ENTRIES SHOWN:
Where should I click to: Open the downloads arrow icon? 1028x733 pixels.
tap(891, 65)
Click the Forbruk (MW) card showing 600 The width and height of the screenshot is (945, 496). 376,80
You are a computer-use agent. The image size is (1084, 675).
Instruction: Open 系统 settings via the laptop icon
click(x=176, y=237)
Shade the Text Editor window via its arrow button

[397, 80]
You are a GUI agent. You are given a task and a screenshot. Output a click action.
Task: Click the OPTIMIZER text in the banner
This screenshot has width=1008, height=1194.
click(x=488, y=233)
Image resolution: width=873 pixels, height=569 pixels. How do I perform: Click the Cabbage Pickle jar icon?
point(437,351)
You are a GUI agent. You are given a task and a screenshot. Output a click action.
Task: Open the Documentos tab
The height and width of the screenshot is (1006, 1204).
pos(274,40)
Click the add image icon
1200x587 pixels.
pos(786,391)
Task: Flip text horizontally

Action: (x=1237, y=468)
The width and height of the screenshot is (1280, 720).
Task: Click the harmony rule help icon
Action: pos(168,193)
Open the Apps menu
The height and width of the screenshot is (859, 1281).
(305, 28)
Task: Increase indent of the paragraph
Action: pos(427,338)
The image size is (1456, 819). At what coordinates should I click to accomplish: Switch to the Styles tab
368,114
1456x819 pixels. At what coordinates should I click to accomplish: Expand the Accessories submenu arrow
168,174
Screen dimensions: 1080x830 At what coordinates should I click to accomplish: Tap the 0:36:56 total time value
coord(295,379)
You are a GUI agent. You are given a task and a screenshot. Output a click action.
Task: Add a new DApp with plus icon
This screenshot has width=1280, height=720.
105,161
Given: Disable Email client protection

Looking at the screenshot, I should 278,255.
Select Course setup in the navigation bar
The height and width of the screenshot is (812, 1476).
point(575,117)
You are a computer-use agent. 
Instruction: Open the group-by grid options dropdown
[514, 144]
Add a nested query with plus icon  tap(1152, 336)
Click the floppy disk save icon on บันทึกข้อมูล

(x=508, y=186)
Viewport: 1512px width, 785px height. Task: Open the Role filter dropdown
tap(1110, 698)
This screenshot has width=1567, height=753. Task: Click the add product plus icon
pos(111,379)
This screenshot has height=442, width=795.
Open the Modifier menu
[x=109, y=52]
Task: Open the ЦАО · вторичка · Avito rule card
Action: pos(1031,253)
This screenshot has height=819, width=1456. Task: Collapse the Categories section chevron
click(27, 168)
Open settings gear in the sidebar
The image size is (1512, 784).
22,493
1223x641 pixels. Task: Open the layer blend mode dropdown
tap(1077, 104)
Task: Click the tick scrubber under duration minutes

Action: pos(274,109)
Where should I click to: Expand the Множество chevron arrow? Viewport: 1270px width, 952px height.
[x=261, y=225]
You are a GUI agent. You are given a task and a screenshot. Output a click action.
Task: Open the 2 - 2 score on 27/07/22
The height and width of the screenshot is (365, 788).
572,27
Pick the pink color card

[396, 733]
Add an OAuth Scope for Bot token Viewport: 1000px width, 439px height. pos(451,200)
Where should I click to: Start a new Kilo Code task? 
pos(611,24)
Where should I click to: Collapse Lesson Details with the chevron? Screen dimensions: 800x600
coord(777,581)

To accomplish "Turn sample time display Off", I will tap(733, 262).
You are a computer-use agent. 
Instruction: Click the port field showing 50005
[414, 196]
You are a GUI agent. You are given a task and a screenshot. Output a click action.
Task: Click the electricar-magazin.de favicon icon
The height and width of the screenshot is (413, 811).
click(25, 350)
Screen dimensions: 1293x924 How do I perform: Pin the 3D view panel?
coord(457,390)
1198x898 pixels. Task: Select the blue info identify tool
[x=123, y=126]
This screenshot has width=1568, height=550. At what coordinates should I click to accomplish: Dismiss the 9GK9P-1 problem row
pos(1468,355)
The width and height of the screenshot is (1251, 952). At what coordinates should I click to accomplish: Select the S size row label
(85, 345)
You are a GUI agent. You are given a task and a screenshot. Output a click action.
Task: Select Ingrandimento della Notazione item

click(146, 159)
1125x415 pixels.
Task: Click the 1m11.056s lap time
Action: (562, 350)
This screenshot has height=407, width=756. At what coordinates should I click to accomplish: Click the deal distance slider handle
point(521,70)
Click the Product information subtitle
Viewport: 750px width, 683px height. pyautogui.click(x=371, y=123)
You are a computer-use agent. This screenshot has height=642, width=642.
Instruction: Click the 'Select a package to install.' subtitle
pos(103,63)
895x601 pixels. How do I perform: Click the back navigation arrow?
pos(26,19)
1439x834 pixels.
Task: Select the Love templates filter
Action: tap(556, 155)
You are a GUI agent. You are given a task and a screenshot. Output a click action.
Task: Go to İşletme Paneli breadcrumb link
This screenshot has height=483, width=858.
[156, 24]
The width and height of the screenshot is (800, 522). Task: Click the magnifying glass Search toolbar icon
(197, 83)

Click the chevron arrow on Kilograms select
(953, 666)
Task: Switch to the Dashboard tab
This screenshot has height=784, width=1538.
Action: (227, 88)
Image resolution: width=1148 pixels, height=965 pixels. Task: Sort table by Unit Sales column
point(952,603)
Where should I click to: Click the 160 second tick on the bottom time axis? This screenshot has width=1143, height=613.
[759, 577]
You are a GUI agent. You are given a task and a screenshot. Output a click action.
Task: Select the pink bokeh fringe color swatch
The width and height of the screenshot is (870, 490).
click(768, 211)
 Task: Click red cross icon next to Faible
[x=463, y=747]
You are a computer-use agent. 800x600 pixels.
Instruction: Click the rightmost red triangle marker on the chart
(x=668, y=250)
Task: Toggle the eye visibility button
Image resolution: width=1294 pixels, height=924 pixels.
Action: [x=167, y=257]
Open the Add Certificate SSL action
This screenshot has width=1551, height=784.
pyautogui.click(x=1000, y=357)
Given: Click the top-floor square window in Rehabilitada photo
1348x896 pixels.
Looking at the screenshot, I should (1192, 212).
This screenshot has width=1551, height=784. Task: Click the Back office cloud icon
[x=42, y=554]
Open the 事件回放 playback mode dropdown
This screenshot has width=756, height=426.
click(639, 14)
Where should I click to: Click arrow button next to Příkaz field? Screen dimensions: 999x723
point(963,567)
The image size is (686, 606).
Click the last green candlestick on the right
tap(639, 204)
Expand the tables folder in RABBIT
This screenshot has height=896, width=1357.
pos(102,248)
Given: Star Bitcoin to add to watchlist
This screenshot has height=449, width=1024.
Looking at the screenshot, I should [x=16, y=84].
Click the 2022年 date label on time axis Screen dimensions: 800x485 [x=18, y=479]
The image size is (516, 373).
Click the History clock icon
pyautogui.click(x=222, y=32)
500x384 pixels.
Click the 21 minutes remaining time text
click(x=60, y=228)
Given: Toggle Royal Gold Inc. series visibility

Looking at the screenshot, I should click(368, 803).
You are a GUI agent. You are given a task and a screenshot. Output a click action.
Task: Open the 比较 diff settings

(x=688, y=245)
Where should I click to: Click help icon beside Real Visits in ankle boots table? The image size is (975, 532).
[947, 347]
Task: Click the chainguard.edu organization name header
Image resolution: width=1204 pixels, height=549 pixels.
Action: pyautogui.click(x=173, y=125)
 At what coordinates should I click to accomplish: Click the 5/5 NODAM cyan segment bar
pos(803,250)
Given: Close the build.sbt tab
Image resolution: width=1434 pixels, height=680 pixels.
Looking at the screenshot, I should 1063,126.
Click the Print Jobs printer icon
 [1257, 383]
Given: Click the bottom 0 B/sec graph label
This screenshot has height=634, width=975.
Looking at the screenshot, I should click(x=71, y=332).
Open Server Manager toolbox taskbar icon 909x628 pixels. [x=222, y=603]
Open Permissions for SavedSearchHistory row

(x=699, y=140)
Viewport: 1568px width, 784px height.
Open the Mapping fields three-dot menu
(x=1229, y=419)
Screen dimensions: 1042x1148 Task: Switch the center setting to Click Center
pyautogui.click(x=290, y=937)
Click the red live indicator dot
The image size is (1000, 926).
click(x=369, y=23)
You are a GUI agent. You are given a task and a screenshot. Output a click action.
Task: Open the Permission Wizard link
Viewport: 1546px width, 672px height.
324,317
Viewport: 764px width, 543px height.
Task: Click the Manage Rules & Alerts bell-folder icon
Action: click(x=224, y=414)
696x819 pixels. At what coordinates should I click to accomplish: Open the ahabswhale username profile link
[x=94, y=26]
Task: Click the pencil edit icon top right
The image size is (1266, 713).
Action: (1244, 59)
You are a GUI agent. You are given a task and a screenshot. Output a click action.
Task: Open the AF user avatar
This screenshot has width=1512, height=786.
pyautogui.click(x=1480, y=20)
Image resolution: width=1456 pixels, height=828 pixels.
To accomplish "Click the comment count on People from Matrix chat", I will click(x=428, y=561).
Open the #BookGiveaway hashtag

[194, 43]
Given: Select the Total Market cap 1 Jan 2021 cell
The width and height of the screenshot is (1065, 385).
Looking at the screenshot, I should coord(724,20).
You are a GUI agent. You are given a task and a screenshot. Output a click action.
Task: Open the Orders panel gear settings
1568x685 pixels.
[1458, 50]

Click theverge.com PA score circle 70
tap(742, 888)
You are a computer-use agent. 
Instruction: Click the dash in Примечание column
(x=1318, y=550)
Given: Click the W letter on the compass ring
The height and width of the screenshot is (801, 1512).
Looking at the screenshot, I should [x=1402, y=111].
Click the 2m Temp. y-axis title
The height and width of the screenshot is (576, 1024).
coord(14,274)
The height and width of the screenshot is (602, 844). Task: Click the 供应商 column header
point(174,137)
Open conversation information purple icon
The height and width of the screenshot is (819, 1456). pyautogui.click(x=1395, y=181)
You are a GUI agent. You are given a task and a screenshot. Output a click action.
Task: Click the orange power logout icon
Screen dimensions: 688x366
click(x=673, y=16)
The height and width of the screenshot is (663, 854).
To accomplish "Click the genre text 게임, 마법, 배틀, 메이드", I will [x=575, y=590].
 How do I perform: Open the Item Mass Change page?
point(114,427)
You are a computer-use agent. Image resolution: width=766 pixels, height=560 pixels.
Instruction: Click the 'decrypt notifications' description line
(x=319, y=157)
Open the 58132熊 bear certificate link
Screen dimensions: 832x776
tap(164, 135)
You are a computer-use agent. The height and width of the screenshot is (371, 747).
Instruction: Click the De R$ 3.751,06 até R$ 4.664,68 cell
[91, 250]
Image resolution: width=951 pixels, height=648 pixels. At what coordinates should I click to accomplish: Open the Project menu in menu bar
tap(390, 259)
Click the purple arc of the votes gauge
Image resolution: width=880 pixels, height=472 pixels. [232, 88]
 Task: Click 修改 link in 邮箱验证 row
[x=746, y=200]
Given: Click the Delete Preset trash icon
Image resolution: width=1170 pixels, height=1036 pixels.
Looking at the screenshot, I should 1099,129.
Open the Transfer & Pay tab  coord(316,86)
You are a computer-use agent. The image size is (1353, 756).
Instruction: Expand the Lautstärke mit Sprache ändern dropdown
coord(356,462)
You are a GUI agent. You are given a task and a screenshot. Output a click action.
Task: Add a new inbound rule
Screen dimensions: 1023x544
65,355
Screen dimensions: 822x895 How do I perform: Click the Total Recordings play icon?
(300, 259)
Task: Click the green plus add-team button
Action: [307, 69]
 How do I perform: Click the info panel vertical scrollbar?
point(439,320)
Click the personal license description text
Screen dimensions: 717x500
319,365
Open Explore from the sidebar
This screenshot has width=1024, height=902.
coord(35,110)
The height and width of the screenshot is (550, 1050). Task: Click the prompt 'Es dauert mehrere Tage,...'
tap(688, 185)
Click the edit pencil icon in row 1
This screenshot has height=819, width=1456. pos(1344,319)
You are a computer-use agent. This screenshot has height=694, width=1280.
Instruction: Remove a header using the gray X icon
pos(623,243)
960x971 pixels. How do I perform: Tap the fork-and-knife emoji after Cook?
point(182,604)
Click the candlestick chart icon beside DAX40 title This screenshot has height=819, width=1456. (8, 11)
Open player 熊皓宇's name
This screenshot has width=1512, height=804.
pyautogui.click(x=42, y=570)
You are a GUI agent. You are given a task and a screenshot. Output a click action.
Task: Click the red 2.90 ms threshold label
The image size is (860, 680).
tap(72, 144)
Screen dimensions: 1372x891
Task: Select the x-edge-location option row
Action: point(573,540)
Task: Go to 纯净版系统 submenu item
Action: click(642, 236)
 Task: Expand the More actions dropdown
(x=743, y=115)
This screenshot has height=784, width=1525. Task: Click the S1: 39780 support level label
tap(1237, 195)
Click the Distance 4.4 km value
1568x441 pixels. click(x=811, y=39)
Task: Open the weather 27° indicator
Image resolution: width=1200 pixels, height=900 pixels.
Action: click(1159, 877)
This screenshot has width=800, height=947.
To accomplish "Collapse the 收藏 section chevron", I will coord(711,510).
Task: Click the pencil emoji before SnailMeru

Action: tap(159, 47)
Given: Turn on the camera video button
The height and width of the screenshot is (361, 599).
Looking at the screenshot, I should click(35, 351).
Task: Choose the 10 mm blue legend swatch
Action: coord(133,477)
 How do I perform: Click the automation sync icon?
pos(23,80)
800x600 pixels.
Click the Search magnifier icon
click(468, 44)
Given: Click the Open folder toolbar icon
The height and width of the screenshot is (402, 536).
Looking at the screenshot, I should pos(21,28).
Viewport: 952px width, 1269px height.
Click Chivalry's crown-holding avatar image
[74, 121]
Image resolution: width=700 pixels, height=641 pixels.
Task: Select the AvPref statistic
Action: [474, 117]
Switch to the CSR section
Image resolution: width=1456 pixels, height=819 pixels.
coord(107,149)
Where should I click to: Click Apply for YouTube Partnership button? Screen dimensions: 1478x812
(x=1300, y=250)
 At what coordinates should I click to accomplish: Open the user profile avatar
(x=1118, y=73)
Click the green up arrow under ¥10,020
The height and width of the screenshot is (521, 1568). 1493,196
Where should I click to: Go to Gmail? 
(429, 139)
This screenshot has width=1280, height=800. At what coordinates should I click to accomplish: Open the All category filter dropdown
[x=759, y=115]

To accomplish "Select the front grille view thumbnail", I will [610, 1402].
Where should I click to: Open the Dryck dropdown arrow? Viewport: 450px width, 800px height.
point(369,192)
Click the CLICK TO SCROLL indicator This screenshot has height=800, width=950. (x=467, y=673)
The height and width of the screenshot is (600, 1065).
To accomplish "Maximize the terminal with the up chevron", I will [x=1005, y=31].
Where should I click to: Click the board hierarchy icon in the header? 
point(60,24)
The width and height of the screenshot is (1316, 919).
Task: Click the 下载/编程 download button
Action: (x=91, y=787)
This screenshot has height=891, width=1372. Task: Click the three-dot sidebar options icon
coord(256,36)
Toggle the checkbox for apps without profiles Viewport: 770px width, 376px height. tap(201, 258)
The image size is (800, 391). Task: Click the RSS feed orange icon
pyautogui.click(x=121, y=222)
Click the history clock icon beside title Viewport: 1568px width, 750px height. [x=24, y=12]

SET PROBLEM:
Copy out the material word for word, from the line holding "Where should I click to: Click arrow" through the line holding "Looking at the screenshot, I should click(368, 803).", including both of those lines.

RESPONSE TO THIS TASK:
Where should I click to: Click arrow button next to Příkaz field? Screen dimensions: 999x723
point(963,567)
The image size is (686, 606).
Click the last green candlestick on the right
tap(639, 204)
Expand the tables folder in RABBIT
This screenshot has height=896, width=1357.
pos(102,248)
Given: Star Bitcoin to add to watchlist
This screenshot has height=449, width=1024.
Looking at the screenshot, I should [x=16, y=84].
Click the 2022年 date label on time axis Screen dimensions: 800x485 [x=18, y=479]
The image size is (516, 373).
Click the History clock icon
pyautogui.click(x=222, y=32)
500x384 pixels.
Click the 21 minutes remaining time text
click(x=60, y=228)
Given: Toggle Royal Gold Inc. series visibility

Looking at the screenshot, I should click(368, 803).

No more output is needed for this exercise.